[Saved entries]
·····
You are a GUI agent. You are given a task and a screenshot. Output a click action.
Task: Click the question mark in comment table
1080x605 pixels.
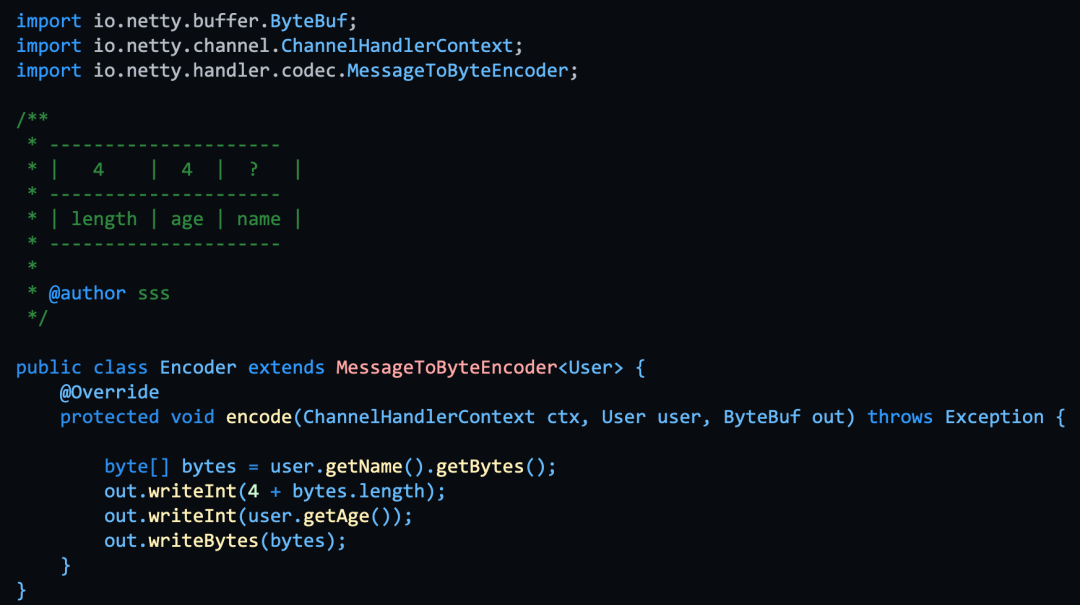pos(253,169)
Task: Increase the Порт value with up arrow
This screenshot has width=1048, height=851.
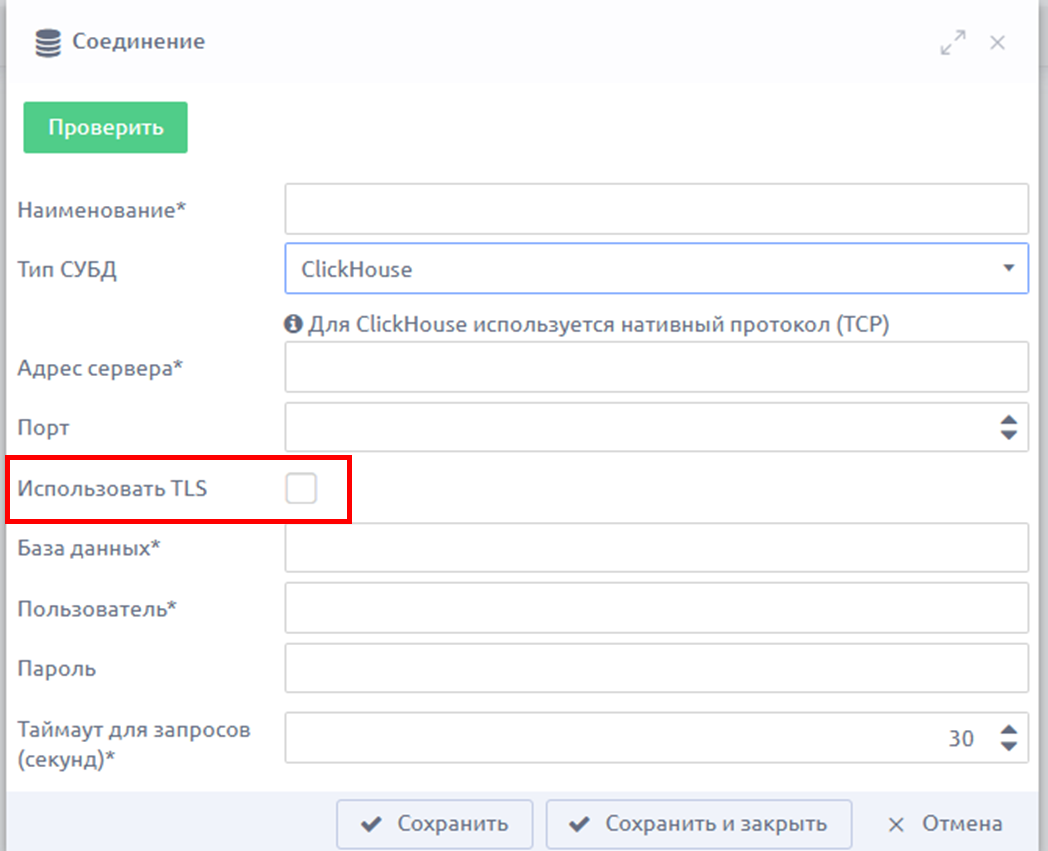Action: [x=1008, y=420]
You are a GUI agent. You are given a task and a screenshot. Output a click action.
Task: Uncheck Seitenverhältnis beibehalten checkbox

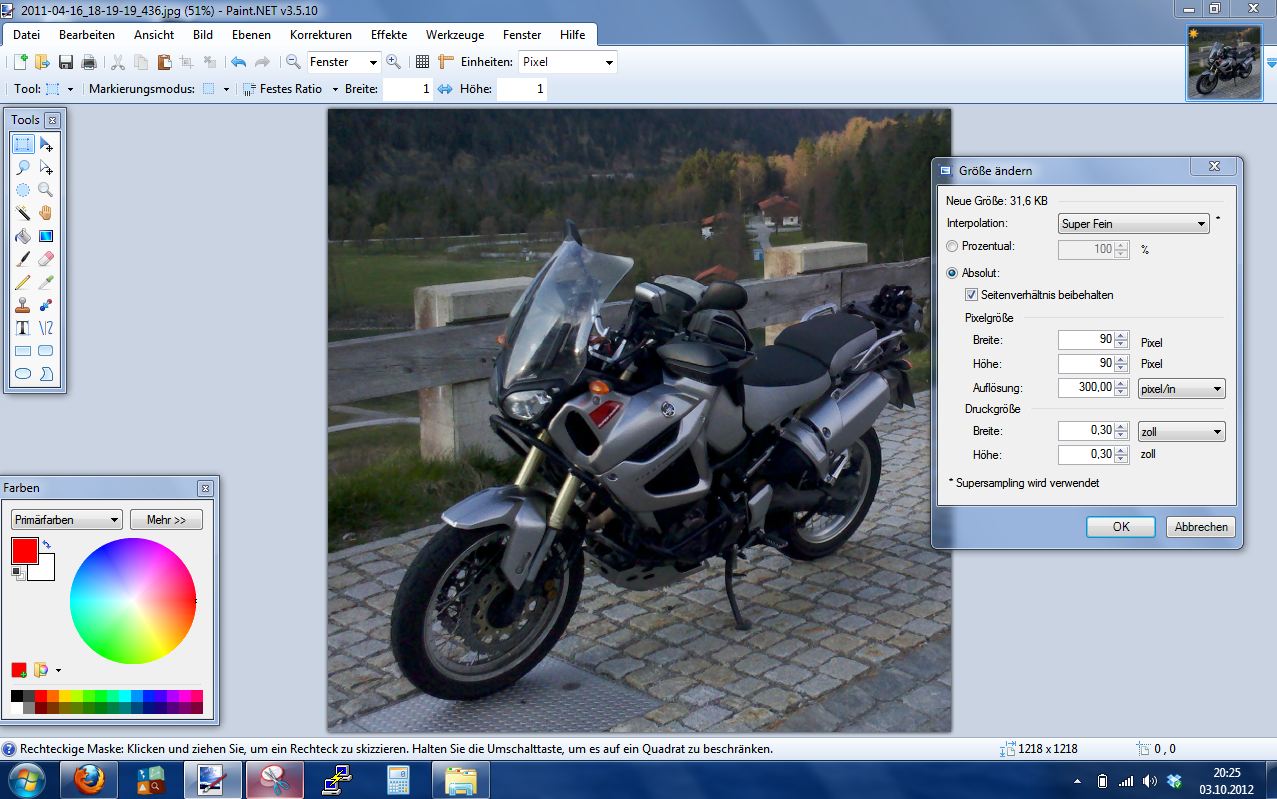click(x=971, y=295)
·····
With the pictures excluded, retype the records above verbatim.

## Solution to the exercise
You are a GUI agent. You are given a task and a screenshot. Output a click action.
Task: Click the question mark in comment table
1080x605 pixels.
pos(253,169)
Task: Increase the Порт value with up arrow
This screenshot has width=1048, height=851.
Action: [x=1008, y=420]
You are a GUI agent. You are given a task and a screenshot. Output a click action.
Task: Uncheck Seitenverhältnis beibehalten checkbox

click(x=971, y=295)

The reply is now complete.